Dropylaea (Die Propyläen) is generally held to have contained the most precise statement of the principles of Weimar Classicism. The very title of this journal, edited by Johann Wolfgang von Goethe, which appeared in six parts between 1798 and 1800, was programmatic. It referred to the monumental gatehouse to the Acropolis and, as the introduction explained in a playful tone, it should be understood as “threshold, gate, entrance, antechamber” to a consideration of the arts, in particular the Classicism espoused by Goethe and his Weimar circle.
Goethe himself not only edited the journal but also contributed numerous essays. Other contributors were the Swiss artist Johann Heinrich Meyer, Schiller and Caroline and Wilhelm von Humboldt. Yet for much of the 19th and 20th centuries, only Goethe’s contributions attracted much attention and these were, more often than not, interpreted as a rather unworldly plea for a backward-looking veneration of the timeless artistic exemplars of the ancient world. As Daniel Ehrmann and Norbert Christian Wolf, the editors of Klassizismus in Aktion: Goethe’s “Propyläen” und das Weimarer Kunstprogramm, a stimulating new collection of essays, argue, the almost exclusive focus on Goethe has obscured Propylaea’s true message.

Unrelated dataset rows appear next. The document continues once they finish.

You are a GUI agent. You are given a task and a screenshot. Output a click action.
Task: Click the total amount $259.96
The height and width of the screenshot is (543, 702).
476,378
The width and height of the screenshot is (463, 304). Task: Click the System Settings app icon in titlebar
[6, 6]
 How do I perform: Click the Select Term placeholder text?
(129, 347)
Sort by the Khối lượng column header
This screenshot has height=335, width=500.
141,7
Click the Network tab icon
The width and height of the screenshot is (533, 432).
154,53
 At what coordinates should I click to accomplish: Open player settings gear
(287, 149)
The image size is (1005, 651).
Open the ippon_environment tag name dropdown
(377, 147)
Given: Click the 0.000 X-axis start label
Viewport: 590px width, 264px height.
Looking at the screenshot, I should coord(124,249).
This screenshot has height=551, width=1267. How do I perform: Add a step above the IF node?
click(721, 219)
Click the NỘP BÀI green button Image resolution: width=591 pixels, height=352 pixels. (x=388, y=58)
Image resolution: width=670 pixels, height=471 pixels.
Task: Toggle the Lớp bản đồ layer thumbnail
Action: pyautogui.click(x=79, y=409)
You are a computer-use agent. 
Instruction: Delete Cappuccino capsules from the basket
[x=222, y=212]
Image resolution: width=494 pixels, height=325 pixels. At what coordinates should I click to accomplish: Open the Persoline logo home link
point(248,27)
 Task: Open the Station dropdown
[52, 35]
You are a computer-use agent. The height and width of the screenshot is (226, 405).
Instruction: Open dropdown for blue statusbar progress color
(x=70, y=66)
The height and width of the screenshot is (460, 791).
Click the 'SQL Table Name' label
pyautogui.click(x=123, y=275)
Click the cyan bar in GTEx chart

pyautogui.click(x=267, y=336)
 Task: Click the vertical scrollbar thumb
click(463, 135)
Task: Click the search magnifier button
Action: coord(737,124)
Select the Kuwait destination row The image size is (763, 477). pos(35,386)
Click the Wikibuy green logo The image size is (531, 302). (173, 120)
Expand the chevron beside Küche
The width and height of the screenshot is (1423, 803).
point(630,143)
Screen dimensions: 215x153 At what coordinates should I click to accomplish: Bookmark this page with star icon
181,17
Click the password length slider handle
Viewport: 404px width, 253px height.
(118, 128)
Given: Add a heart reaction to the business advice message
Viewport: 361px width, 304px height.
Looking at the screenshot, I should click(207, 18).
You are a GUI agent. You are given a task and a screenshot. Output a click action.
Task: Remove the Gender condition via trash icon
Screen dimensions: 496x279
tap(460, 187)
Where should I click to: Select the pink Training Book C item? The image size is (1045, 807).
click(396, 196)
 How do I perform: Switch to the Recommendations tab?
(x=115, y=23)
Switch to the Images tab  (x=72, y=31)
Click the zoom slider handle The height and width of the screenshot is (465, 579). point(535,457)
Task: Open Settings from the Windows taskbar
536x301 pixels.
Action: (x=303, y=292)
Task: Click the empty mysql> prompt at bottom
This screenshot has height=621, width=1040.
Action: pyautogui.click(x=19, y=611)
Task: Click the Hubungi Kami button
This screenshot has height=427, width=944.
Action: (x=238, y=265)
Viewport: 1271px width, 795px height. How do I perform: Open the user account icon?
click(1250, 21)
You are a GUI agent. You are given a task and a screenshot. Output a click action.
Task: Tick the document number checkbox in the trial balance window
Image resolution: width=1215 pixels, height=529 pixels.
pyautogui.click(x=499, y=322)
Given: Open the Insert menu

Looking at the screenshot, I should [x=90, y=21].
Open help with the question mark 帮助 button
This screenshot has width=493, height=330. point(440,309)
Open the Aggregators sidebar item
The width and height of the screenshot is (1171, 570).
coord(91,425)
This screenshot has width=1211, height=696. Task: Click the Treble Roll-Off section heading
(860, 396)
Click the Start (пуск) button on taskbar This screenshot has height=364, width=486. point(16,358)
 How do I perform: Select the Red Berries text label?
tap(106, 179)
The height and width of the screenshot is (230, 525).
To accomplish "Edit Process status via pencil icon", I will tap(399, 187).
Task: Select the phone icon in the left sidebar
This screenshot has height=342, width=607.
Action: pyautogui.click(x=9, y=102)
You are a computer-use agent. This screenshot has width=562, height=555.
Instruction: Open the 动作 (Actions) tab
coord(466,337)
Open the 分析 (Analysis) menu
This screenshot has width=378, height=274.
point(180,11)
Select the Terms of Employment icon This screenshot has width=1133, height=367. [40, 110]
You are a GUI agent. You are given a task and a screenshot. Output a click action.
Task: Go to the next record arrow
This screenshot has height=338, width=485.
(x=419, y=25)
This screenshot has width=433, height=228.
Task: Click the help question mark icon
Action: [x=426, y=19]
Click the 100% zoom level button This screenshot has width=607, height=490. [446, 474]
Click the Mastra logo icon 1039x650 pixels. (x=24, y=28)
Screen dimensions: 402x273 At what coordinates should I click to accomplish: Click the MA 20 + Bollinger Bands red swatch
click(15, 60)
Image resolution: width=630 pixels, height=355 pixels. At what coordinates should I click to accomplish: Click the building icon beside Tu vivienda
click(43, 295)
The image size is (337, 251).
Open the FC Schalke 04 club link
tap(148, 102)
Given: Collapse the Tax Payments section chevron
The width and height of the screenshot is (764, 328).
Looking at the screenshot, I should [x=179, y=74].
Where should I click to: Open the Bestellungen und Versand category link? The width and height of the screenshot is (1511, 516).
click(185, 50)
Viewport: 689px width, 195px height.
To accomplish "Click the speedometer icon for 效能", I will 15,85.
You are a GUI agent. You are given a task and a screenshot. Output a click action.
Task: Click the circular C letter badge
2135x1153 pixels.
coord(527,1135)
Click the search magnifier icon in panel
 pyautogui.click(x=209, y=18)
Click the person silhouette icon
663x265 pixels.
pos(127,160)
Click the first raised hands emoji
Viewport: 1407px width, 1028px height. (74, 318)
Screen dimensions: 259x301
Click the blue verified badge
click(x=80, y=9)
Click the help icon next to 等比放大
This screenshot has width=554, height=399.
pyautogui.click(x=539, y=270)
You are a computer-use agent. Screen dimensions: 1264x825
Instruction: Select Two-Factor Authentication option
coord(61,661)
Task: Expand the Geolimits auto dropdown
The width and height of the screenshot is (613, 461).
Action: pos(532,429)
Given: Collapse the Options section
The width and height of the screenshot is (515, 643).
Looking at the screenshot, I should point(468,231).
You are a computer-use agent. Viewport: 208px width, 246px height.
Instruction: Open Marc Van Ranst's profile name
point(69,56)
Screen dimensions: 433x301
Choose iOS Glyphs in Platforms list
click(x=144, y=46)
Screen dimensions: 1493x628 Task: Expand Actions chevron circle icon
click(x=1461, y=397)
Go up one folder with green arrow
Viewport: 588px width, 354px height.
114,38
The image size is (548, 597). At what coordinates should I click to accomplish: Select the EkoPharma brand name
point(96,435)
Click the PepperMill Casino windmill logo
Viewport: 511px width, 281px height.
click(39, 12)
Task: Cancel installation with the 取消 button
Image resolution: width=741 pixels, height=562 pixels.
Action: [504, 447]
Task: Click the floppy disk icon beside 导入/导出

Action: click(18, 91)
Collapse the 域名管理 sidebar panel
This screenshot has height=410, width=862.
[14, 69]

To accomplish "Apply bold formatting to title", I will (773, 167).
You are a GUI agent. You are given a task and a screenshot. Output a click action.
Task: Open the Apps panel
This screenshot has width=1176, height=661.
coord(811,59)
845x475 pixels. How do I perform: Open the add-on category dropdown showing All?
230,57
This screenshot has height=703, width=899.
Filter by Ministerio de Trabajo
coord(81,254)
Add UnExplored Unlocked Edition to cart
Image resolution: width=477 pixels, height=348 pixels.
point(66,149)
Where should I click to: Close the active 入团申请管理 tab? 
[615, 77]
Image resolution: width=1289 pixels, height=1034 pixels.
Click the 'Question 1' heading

Their revisionist volume originated at a conference devoted to planning the first new complete edition of the journal since its original publication. This will be a major scholarly enterprise, resulting in a multidisciplinary view of the journal in its contemporary context. Its primary aim will be to reinforce the central message Ehrmann and Wolf elaborate in their introduction: that Goethe and his collaborators were not simply advocating a static, conservative classicism but rather presenting a programme for the present and the future: “classicism in action”, as the title of this collection of essays indicates.
Two parallel developments prompted Goethe’s idea for the journal. First, he had long planned to produce a more systematic account of his experiences in Italy (1786-88 and 1790) and to consolidate the aesthetic insights that resulted from them. In the meantime, however, the political turbulence in Europe had made travel more difficult, so that the buildings and works of art that he intended to describe could no longer easily be appreciated in their natural context. Even worse, after 1796 they were being plundered by Napoleon and, while it was known that Napoleon intended to display his spoils in Paris, Goethe believed that their relocation would make it impossible to appreciate them fully in the way that Winckelmann had advocated: that is, in their natural context and climate.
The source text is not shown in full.